* Testo fornito *
____________
Anni fa, stavo pisolando in pineta a Punta Ala quando vengo svegliato da un botto tremendo; nella mia lunga ed avventurosa vita mi era già capitato due volte che un fulmine cadesse a poca distanza da me, ed è uno di quei rumori che non confondi con nientaltro.
Sento urlare in spiaggia, ad un centinaio di metri, e parto come un matto; lì c’è Bimbi con i nostri amici: per fortuna sono le prime persone che incontro.
Il fulmine, giuro, a ciel sereno, aveva colpito una donna in una spanna d’acqua: lei ci ha lasciato il pacchetto ed altri tre o quattro erano discretamente suonati; so praticare massaggio cardiaco e respirazione artificiale, per cui mi avvicino, quando mi accorgo che arrivano di corsa tre pompieri, su cui avevo sì e no dieci secondi di vantaggio e lascio fare a loro: se posso scegliere, la carne bruciacchiata la preferisco sul barbecue…
Arriva un altro pompiere, a cui dico:”Certo che in questo posto ci sono pompieri coi controcazzi…”
Risposta:”L’è pperchè sc’hanno ‘hiamato a ttirà sgiù ‘n gatto da ‘n albero e stavamo qquà”. 
Meno male. Poi mi incuriosisco e, passata l’emergenza, domando al pompiere quanto costa un recupero gatto da un albero; mi risponde che di preciso non lo sa, di solito non prendono niente.
Vorrei dire una cosa: se il fulmine avesse colpito a dieci km di distanza, i soccorritori sarebbero stati lì su una pianta a dire “micio… vieni qua… micio…”
A gratis, come si dice da noi.
Ora, il tuo gatto sale su una pianta e non sa più scendere? Hai quattro opzioni:
1) lo lasci lì;
2) vai a prenderlo;
3) chiami i pompieri e li paghi;
4) mi procuri un fucile e te lo tiro giù in un attimo.
____________
* Dati forniti *
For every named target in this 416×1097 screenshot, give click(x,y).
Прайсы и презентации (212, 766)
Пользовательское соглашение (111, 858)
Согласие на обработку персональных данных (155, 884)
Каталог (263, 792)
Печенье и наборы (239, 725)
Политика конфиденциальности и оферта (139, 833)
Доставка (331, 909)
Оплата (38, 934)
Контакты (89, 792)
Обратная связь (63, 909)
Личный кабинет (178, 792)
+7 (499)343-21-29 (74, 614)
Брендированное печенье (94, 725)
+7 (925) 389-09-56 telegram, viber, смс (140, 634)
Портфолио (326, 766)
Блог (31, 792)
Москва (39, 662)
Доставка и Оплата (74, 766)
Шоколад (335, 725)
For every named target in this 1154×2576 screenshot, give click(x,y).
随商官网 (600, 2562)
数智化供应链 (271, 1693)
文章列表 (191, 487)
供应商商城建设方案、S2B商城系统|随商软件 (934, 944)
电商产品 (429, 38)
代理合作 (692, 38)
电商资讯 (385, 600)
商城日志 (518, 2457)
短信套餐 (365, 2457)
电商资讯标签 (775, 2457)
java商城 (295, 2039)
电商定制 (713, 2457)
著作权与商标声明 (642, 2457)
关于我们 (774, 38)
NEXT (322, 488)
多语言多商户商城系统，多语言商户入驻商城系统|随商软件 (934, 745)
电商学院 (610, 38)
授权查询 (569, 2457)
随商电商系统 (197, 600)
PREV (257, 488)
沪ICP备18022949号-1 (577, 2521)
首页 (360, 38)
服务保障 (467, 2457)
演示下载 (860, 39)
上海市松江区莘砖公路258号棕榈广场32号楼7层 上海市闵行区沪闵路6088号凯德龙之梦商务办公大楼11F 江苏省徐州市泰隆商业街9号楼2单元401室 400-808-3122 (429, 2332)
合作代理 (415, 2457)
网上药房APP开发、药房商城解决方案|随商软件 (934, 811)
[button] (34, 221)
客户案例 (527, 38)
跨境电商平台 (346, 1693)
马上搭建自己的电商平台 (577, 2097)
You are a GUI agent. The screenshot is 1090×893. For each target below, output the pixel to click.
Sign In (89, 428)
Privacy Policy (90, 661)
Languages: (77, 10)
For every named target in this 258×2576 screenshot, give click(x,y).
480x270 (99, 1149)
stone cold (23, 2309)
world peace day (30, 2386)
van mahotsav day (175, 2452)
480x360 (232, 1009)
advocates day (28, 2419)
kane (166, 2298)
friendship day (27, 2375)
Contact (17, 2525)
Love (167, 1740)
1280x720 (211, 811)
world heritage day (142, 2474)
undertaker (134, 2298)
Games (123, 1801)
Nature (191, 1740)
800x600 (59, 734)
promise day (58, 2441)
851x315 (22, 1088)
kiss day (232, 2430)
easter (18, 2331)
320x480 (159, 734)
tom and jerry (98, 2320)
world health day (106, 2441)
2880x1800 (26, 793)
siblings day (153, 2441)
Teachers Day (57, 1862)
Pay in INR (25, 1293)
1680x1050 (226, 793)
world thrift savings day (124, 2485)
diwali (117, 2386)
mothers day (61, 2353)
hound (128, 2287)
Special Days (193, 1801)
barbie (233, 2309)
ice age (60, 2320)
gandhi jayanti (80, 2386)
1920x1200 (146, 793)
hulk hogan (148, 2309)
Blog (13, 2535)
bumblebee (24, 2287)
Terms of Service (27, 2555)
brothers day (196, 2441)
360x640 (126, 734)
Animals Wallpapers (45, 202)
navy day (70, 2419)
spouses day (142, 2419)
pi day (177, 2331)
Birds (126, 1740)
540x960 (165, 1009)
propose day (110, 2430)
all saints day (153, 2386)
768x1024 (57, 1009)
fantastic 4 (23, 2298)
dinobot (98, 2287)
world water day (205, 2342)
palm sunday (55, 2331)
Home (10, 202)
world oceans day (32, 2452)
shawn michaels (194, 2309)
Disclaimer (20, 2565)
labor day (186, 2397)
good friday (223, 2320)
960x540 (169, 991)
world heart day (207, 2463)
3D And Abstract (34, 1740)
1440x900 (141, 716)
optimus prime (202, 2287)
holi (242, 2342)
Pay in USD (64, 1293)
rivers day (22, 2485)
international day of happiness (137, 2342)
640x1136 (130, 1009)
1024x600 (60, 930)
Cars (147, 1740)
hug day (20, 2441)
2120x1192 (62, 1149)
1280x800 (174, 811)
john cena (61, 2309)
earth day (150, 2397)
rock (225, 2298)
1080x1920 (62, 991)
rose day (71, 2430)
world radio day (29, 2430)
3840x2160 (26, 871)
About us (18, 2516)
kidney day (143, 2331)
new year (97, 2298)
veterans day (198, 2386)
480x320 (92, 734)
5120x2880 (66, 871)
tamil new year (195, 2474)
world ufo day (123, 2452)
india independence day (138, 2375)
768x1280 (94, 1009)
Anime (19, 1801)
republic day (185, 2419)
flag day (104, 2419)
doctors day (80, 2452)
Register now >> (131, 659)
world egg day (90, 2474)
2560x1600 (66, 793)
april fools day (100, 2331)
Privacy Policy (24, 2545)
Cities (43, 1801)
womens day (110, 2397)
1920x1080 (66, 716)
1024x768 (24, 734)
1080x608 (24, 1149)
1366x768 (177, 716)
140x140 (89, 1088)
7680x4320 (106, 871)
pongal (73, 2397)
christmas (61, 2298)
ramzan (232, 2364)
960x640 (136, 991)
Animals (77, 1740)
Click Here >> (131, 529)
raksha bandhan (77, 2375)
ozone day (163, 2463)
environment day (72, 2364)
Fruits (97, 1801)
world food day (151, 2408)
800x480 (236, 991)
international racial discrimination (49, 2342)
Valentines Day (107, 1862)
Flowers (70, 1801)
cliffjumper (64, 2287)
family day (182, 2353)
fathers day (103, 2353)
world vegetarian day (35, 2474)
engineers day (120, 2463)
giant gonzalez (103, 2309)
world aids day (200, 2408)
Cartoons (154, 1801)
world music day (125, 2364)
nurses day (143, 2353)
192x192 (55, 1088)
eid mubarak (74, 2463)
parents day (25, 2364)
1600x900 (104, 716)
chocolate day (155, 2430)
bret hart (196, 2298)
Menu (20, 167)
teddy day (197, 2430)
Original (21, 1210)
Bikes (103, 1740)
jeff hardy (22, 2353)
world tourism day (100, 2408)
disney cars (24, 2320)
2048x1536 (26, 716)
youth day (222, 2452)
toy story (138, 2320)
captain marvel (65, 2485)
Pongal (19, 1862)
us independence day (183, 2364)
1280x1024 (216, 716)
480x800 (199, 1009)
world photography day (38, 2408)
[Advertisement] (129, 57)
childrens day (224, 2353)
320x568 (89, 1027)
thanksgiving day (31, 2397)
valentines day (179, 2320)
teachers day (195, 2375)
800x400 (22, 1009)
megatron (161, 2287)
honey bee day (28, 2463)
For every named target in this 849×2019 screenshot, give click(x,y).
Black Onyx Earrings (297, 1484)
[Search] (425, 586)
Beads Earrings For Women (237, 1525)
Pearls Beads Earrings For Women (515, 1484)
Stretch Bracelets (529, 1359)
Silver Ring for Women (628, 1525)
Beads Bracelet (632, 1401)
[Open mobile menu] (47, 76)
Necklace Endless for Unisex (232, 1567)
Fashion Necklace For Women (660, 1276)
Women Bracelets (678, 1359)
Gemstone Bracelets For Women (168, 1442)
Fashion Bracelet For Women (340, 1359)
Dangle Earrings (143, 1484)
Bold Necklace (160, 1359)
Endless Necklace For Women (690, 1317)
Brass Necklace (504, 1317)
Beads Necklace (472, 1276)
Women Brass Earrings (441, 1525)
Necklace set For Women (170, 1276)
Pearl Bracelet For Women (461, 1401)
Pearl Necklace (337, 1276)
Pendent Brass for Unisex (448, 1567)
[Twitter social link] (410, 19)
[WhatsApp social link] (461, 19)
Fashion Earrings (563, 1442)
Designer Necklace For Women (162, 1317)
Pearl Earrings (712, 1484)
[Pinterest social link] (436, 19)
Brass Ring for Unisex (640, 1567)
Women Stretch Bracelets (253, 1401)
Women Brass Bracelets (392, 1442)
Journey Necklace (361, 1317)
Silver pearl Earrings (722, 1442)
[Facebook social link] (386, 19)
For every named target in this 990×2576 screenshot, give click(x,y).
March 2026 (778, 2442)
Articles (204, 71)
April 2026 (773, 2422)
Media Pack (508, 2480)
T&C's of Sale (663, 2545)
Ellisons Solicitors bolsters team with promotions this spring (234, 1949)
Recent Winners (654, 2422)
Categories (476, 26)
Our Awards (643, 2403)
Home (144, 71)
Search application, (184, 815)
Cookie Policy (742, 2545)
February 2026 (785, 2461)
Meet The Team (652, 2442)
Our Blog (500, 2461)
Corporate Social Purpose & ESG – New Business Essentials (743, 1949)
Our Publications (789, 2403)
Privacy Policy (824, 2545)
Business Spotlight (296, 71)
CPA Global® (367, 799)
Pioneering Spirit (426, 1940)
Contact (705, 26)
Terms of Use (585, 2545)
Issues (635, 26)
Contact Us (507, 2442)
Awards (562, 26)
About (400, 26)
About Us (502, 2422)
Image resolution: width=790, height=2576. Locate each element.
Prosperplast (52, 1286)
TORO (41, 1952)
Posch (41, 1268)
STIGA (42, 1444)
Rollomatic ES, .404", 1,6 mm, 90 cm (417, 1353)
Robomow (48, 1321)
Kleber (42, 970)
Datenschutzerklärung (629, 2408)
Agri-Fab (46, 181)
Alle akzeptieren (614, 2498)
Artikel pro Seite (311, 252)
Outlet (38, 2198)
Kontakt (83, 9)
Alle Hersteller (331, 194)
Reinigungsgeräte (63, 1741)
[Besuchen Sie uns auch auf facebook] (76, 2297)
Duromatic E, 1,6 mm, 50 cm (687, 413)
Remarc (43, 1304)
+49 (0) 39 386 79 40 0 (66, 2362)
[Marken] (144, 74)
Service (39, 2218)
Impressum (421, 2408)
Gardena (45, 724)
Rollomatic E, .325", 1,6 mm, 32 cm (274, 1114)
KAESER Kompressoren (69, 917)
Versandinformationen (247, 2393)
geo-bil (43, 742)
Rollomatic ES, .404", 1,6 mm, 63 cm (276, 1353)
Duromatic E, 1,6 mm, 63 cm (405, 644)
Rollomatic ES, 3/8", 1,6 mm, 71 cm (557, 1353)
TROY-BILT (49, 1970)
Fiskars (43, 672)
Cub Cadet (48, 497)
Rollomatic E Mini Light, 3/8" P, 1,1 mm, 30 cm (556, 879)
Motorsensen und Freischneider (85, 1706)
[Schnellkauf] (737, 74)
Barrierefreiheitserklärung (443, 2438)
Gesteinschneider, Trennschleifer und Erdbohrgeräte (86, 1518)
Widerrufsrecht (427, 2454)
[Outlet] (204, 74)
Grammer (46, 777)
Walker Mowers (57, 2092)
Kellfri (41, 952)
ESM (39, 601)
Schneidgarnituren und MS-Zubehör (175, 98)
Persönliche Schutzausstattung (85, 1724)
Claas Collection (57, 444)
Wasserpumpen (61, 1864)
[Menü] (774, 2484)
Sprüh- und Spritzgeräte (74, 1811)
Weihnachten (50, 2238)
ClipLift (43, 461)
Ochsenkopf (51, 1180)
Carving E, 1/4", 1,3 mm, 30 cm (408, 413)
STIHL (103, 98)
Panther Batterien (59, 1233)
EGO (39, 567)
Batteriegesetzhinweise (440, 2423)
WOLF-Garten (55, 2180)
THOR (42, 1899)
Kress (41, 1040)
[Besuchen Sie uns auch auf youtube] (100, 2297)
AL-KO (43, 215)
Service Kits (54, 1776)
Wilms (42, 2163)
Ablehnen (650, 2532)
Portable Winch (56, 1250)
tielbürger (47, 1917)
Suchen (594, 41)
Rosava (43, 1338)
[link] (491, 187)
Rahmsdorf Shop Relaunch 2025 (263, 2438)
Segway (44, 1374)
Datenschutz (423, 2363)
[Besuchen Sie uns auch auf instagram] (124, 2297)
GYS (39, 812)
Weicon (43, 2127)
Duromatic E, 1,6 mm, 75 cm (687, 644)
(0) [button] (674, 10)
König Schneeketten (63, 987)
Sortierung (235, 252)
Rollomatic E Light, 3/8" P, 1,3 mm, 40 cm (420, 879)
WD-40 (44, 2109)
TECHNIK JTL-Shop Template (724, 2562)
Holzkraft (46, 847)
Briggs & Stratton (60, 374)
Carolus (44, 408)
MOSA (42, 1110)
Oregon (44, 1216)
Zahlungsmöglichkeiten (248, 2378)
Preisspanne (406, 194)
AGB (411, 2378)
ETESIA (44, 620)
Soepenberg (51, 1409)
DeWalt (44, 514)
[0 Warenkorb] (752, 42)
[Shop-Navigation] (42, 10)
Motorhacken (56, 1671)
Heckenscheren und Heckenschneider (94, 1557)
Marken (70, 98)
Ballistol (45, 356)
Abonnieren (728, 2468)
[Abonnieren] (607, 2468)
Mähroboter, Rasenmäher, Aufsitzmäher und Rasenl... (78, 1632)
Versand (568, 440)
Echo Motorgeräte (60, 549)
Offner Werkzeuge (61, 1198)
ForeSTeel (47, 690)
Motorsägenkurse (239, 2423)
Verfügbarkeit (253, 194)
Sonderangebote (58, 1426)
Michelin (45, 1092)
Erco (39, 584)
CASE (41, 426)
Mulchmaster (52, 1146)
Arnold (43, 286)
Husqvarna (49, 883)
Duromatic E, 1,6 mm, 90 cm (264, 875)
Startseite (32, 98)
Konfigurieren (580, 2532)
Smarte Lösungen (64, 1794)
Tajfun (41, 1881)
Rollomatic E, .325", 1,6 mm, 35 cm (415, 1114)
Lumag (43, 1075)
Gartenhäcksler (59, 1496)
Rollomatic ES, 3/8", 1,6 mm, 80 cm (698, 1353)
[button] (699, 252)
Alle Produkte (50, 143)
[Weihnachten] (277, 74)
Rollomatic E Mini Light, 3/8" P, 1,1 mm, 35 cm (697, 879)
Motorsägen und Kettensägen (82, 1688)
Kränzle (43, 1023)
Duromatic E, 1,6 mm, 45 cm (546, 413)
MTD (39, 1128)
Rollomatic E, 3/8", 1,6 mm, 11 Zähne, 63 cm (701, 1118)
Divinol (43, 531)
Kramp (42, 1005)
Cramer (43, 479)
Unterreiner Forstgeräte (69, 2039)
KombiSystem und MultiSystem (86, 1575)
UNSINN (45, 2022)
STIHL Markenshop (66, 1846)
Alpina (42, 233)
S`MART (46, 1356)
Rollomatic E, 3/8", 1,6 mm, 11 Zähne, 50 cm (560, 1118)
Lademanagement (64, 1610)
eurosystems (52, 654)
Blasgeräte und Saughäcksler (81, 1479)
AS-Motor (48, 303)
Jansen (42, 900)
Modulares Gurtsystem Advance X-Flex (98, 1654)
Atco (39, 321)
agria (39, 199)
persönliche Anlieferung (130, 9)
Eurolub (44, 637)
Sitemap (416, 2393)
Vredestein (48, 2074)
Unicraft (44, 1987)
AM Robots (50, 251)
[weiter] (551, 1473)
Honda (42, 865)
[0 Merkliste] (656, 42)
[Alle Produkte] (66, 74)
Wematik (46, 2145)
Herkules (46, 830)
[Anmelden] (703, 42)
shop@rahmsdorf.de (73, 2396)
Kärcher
____________
* Problemi da risolvere *
1. Nel racconto sul fulmine, per quale motivo i pompieri si trovavano già sul posto?
2. Per favore, traduci in inglese questa frase del racconto sul fulmine: "Poi mi incuriosisco e, passata l'emergenza, domando al pompiere quanto costa un recupero gatto da un albero; mi risponde che di preciso non lo sa, di solito non prendono niente."
3. Prosegui il racconto sul fulmine partendo dopo la quarta opzione dell'elenco.

* Risposte fornite *
1. Erano stati chiamati per tirare giù un gatto da un albero.

2. Then I get curious and, once the emergency is over, I ask the firefighter how much it costs to rescue a cat from a tree; he answers that he doesn't know exactly, and that they usually don't charge anything.

3.
Ultima cattiveria.
“Le Due Simone”, ve le ricordate? Le due “volontarie” rapite in Iraq nel 2004 e liberate grazie ad un riscatto di 900.000 euro? Più tutti i costi per le indagini, le ricerche, gli aerei che andavano avanti e indietro come le macchine a ferragosto da Roma a Bagdad.
E non è che il sottosegretario a ‘Sta Ceppa di Minchia cerca il volo Ryan Air su internet; no: se va male, si fa coccolare dall’Aeronautica Militare; se va bene, stuzzichini e bollicine su un Gulfstream.
Tutta roba che, già di suo, costa come il pepe; se poi paga Pantalone, aggiungete uno zero finale al conto.
E ne partiva uno tutti i giorni.
Più quello, aggiungo io, passato sottobanco agli amici degli amici, più quello che rimane inesorabilmente attaccato alle dita di chi maneggia denaro.
Quelle due ci saranno costate trenta o quaranta milioni, e vi ricordo che la valuta in questione è l’euro, non il won coreano.
Sapete come vengono definite quelle due dalle persone intellettualmente oneste, o che non hanno portato il cervello all’ammasso, o semplicemente con un po’ di buon senso?
Due cretine.
O due furbacchione.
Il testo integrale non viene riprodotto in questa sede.